Interesting! I never would have expected that to be such a bottleneck.
There are several drawbacks to my modifications. It's harder to maintain because of the added bool. The result_type used by slot_call_iterator must now have a default constructor. If it is expensive to copy the result_type, and slot_call_iterator is copied a lot, replacing the shared_ptr with an instance variable will actually
make things slower. I don't know enough about the internals to weigh how important these issues are.
Unfortunately, some of them are pretty important. For instance, if one tried to have a result_type that is an iterator, copying a slot_call_iterator that has not been dereferenced could result in undefined behavior, because the iterator would have been default-constructed and therefore singular. That doesn't make the optimization invalid, of course, but it does limit where we can apply the optimization.
I believe the correct way to do things is to create a cache interface that encapsulates the behavior the slot_call_iterator needs, and to then choose the appropriate cache implementation at runtime using the mpl.
We could do it at compile time using some combination of type traits, probably. Unfortunately, those that come to mind--is_default_constructible and is_assignable--don't give us all the information we need, because iterators will return "true" for both but will have the wrong behavior. We would need to introduce a new trait for this.

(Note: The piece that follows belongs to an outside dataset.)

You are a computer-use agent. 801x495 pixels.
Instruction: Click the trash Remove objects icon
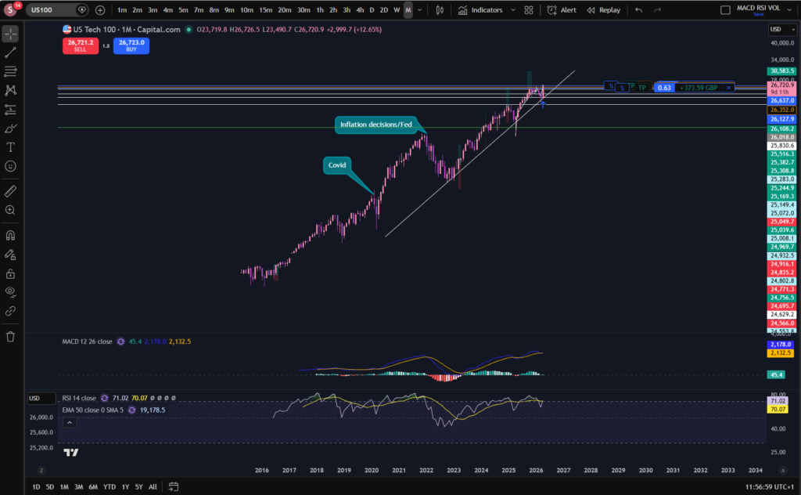(10, 337)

Actually, there is one other corner case that's really ugly. The combiner could theoretically do something like this:
template<typename InputIterator> result_type operator()(InputIterator first, InputIterator last) { while (first != last) { InputIterator annoying = first; *first; if (*annoying) /* ... */ } }
I *think* that's valid code according to the Input Iterator requirements (but not 100% sure!), and without the pointer "*annoying" would call the slot again...
Oh, I know a solution now... we stick an "optional<R> slot_result" into the signal's operator() and keep a pointer to that variable in the slot_call_iterator. The optional<R> has nearly the same effect as the cache interface you mentioned, but it doesn't require default-constructibility; storing a pointer to it ensures that slot_iterator copies are fast and that all slot_iterators see the updates (for those truly pathological combiners).

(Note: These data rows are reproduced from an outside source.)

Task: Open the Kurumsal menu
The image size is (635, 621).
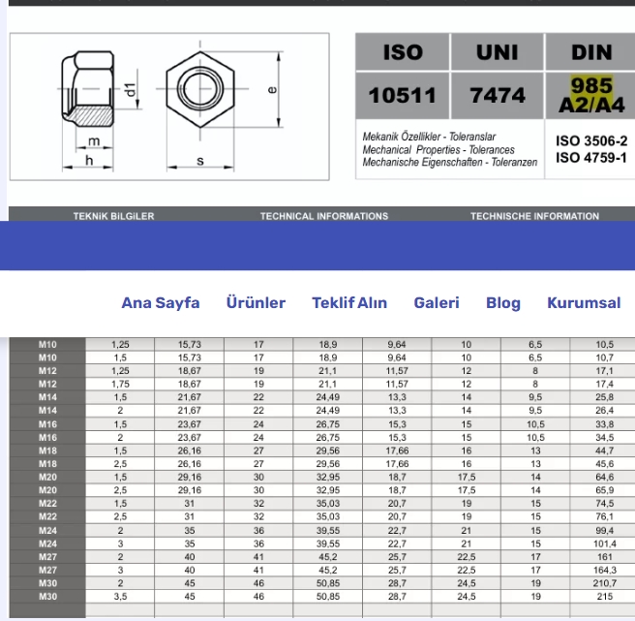Action: [x=584, y=303]
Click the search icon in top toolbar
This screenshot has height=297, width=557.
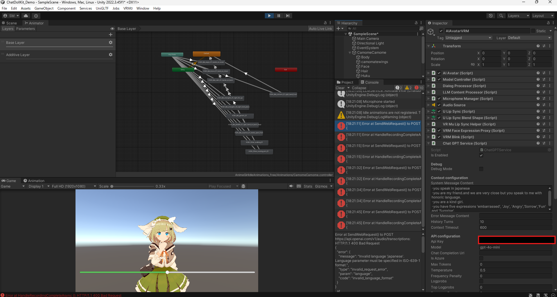(501, 16)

I'm really interested in this thread but, as seems to happen, it's come at a time when I can't dedicate a whole lot of time to it. After December 10th, I'm all over it :) The timing tests, "lite" versions, performance results and performance analyses are greatly appreciated... with any luck we'll be able to improve Signals performance or come up with its replacement :)
On the technical side, I expect the the orders-of-magnitude speed lag in Signals comes from the named_slot_map. Jody's "lite" version does not support named slots. Perhaps that feature is too painful to have, and that we should just drop back to using an std::list as Jody and perhaps provide an alternative signal type that allows named slots.